Here are some papers that I found surprisingly interesting.

  1. Yoshua Bengio, Pascal Lamblin, Dan Popovici, Hugo Larochelle, Greedy Layer-wise Training of Deep Networks. Empirically investigates some of the design choices behind deep belief networks.
  2. Long Zhu, Yuanhao Chen, Alan Yuille Unsupervised Learning of a Probabilistic Grammar for Object Detection and Parsing. An unsupervised method for detecting objects using simple feature filters that works remarkably well on the (supervised) caltech-101 dataset.

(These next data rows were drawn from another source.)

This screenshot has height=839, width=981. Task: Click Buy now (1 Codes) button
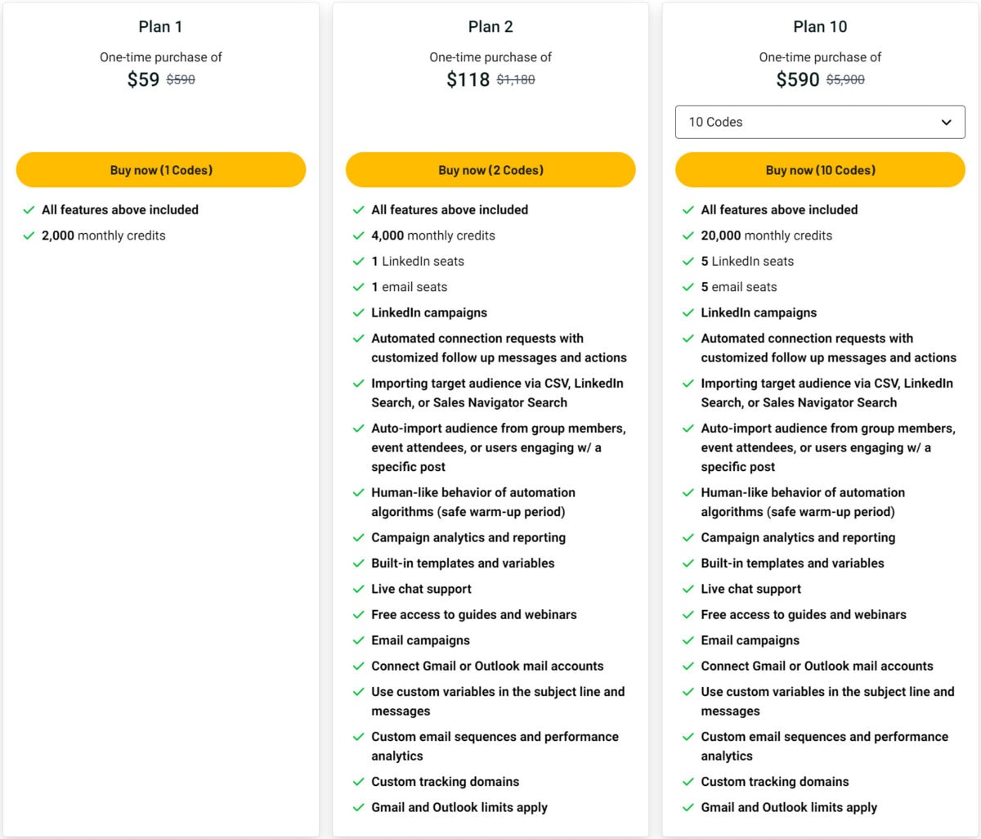(161, 170)
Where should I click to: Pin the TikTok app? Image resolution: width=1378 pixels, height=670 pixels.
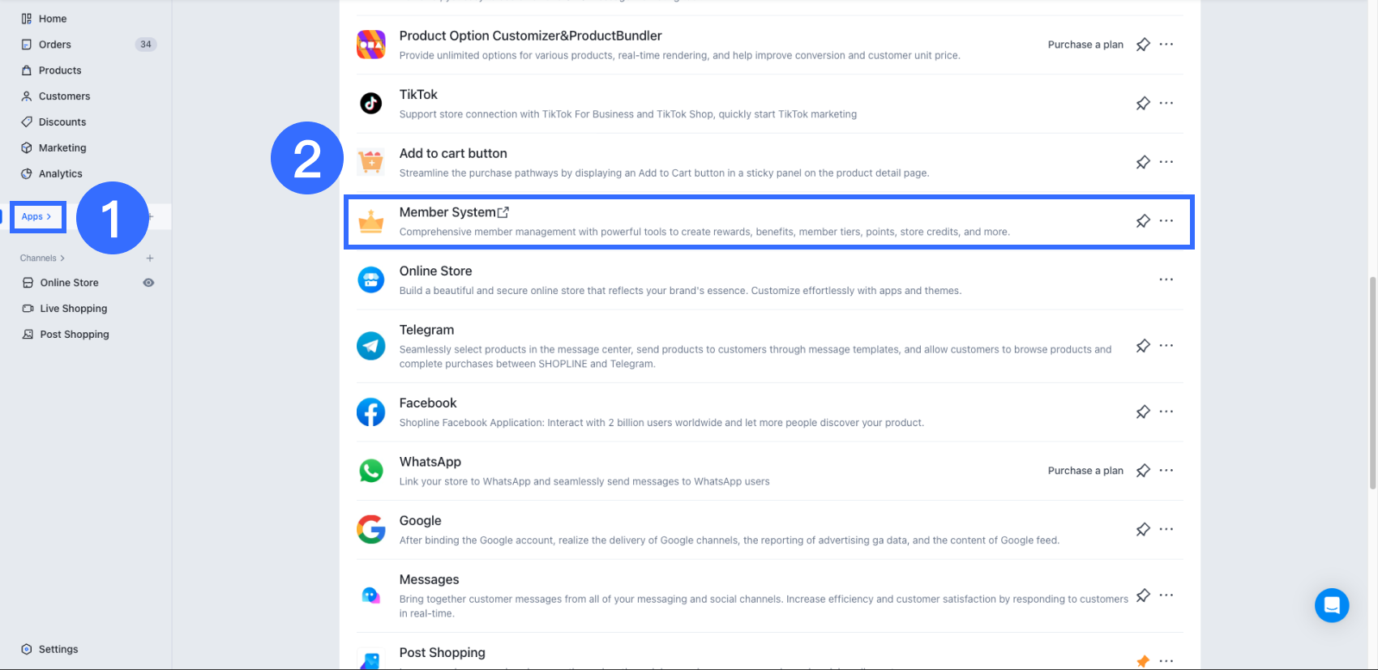(x=1143, y=103)
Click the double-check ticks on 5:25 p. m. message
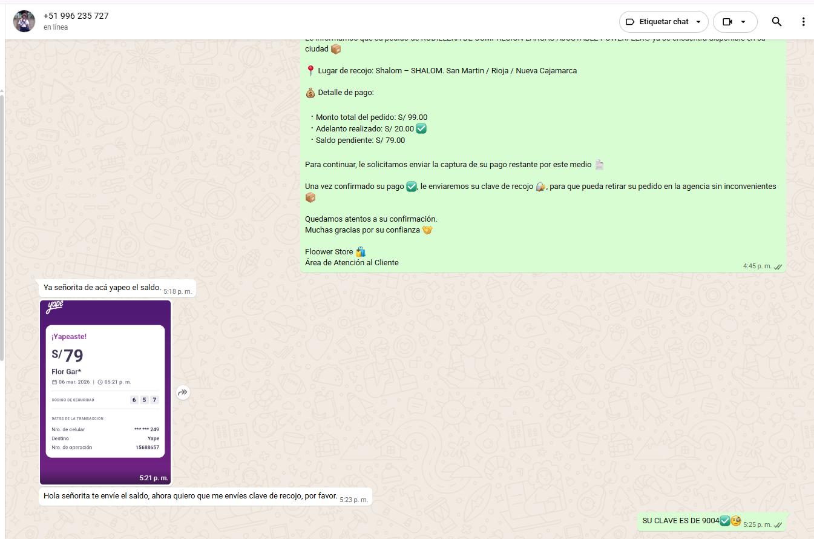Screen dimensions: 814x539 click(778, 524)
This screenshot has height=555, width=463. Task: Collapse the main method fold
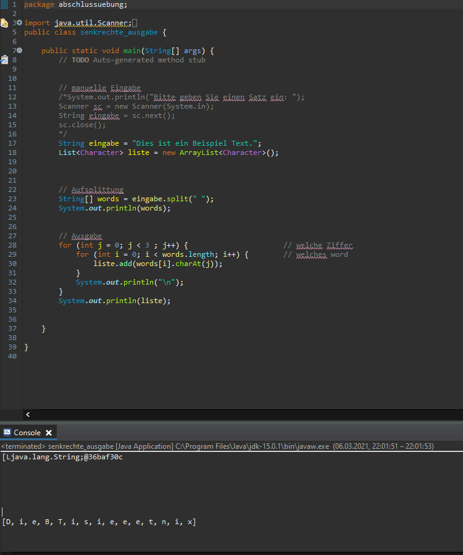19,51
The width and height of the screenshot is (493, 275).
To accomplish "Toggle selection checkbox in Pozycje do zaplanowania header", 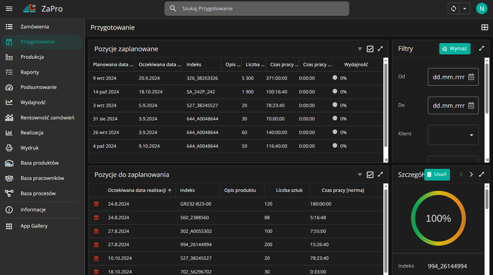I will pos(370,175).
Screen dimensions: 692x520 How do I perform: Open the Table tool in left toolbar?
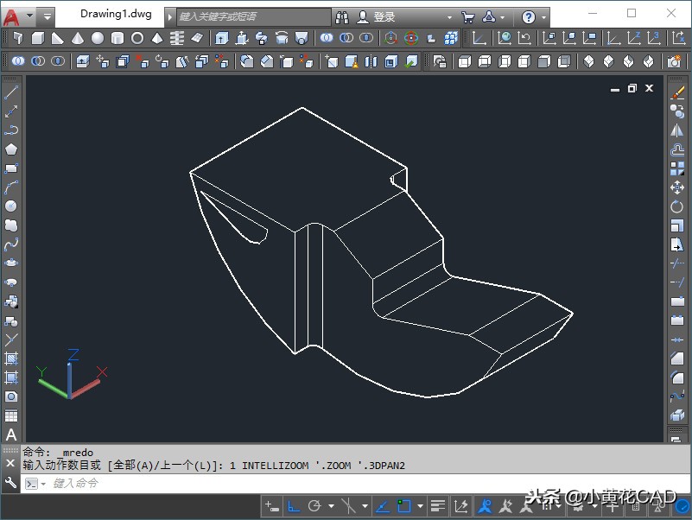[11, 416]
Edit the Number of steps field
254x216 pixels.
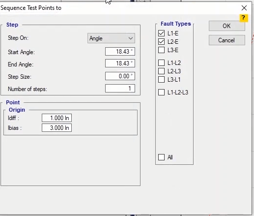pyautogui.click(x=120, y=89)
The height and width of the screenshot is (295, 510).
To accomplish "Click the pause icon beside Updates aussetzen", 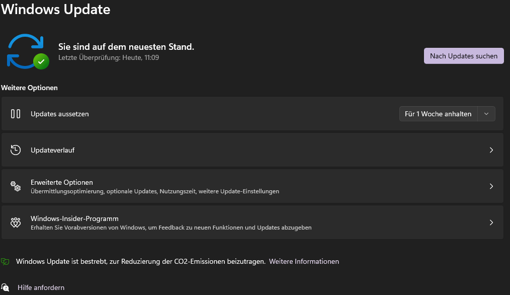I will [x=16, y=114].
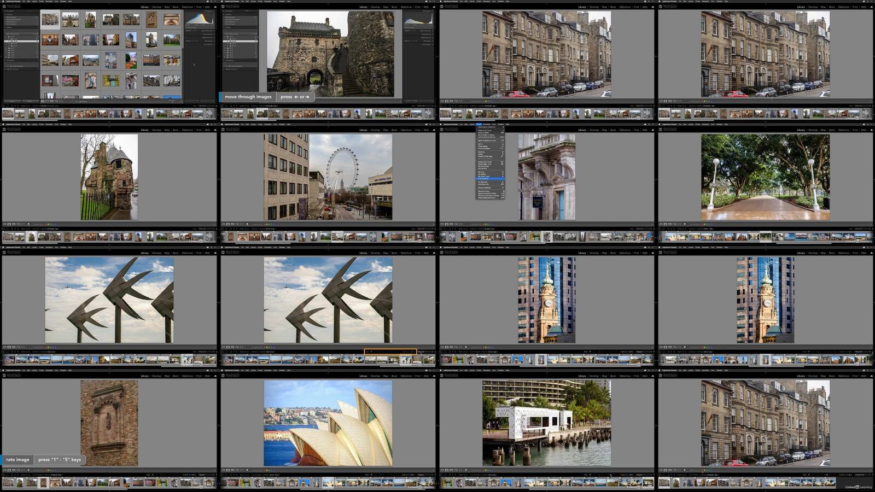
Task: Open Develop module tab in London Eye window
Action: point(375,130)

  3. Shai Ben-David, John Blitzer, Koby Crammer, and Fernando Pereira, Analysis of Representations for Domain Adaptation. This is the first analysis I’ve seen of learning with respect to samples drawn differently from the evaluation distribution which depends on reasonable measurable quantities.

All of these papers turn out to have a common theme—the power of unlabeled data to do generically useful things.